Exercise description
Start at the first record below and retype through the last, exactly.

Records to use
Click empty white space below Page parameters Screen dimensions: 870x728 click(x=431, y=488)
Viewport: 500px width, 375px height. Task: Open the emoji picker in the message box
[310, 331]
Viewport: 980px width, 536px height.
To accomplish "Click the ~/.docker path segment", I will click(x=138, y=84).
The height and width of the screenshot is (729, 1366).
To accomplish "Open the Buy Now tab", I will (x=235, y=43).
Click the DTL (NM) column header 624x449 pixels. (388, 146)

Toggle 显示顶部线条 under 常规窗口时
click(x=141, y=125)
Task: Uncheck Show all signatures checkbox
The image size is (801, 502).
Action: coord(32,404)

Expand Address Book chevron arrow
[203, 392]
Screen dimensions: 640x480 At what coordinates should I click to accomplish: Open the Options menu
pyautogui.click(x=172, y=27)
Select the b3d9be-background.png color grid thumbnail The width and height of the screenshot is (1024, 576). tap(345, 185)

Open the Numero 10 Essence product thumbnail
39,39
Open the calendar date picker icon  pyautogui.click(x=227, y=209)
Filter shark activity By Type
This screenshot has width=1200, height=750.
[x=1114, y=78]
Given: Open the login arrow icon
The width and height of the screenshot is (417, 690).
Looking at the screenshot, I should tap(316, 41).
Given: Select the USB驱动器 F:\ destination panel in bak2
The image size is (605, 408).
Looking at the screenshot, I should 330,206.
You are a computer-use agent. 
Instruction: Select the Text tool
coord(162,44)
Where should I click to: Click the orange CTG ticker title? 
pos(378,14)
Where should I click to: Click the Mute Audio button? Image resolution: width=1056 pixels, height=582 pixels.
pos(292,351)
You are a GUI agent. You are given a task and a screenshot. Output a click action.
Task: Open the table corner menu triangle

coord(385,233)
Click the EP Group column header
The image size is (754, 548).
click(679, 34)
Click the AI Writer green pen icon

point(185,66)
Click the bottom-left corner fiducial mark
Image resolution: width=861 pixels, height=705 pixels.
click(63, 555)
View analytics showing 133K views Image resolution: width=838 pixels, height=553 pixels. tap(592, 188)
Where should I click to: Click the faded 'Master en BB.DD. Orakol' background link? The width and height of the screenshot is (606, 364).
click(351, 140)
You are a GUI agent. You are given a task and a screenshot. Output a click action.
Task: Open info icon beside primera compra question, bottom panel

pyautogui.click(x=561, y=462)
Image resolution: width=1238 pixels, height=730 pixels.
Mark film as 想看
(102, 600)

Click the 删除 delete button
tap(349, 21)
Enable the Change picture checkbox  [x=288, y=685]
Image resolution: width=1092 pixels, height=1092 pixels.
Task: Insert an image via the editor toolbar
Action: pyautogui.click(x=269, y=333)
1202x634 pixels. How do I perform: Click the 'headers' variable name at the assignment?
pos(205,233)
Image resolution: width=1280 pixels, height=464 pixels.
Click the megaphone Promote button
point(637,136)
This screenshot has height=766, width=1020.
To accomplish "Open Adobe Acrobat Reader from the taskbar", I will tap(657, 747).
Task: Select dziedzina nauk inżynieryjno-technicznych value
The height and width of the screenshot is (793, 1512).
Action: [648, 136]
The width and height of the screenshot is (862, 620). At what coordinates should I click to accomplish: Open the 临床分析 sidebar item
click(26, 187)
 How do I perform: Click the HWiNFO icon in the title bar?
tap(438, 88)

Exercise result
Click empty white space below Page parameters Screen dimensions: 870x728 click(x=431, y=488)
Viewport: 500px width, 375px height. Task: Open the emoji picker in the message box
[310, 331]
Viewport: 980px width, 536px height.
To accomplish "Click the ~/.docker path segment", I will click(x=138, y=84).
The height and width of the screenshot is (729, 1366).
To accomplish "Open the Buy Now tab", I will (x=235, y=43).
Click the DTL (NM) column header 624x449 pixels. (388, 146)

Toggle 显示顶部线条 under 常规窗口时
click(x=141, y=125)
Task: Uncheck Show all signatures checkbox
The image size is (801, 502).
Action: coord(32,404)

Expand Address Book chevron arrow
[203, 392]
Screen dimensions: 640x480 At what coordinates should I click to accomplish: Open the Options menu
pyautogui.click(x=172, y=27)
Select the b3d9be-background.png color grid thumbnail The width and height of the screenshot is (1024, 576). tap(345, 185)

Open the Numero 10 Essence product thumbnail
39,39
Open the calendar date picker icon  pyautogui.click(x=227, y=209)
Filter shark activity By Type
This screenshot has width=1200, height=750.
[x=1114, y=78]
Given: Open the login arrow icon
The width and height of the screenshot is (417, 690).
Looking at the screenshot, I should tap(316, 41).
Given: Select the USB驱动器 F:\ destination panel in bak2
The image size is (605, 408).
Looking at the screenshot, I should 330,206.
You are a computer-use agent. 
Instruction: Select the Text tool
coord(162,44)
Where should I click to: Click the orange CTG ticker title? 
pos(378,14)
Where should I click to: Click the Mute Audio button? Image resolution: width=1056 pixels, height=582 pixels.
pos(292,351)
You are a GUI agent. You are given a task and a screenshot. Output a click action.
Task: Open the table corner menu triangle

coord(385,233)
Click the EP Group column header
The image size is (754, 548).
click(679, 34)
Click the AI Writer green pen icon

point(185,66)
Click the bottom-left corner fiducial mark
Image resolution: width=861 pixels, height=705 pixels.
click(63, 555)
View analytics showing 133K views Image resolution: width=838 pixels, height=553 pixels. tap(592, 188)
Where should I click to: Click the faded 'Master en BB.DD. Orakol' background link? The width and height of the screenshot is (606, 364).
click(351, 140)
You are a GUI agent. You are given a task and a screenshot. Output a click action.
Task: Open info icon beside primera compra question, bottom panel

pyautogui.click(x=561, y=462)
Image resolution: width=1238 pixels, height=730 pixels.
Mark film as 想看
(102, 600)

Click the 删除 delete button
tap(349, 21)
Enable the Change picture checkbox  [x=288, y=685]
Image resolution: width=1092 pixels, height=1092 pixels.
Task: Insert an image via the editor toolbar
Action: pyautogui.click(x=269, y=333)
1202x634 pixels. How do I perform: Click the 'headers' variable name at the assignment?
pos(205,233)
Image resolution: width=1280 pixels, height=464 pixels.
Click the megaphone Promote button
point(637,136)
This screenshot has height=766, width=1020.
To accomplish "Open Adobe Acrobat Reader from the taskbar", I will tap(657, 747).
Task: Select dziedzina nauk inżynieryjno-technicznych value
The height and width of the screenshot is (793, 1512).
Action: [648, 136]
The width and height of the screenshot is (862, 620). At what coordinates should I click to accomplish: Open the 临床分析 sidebar item
click(26, 187)
 How do I perform: Click the HWiNFO icon in the title bar?
tap(438, 88)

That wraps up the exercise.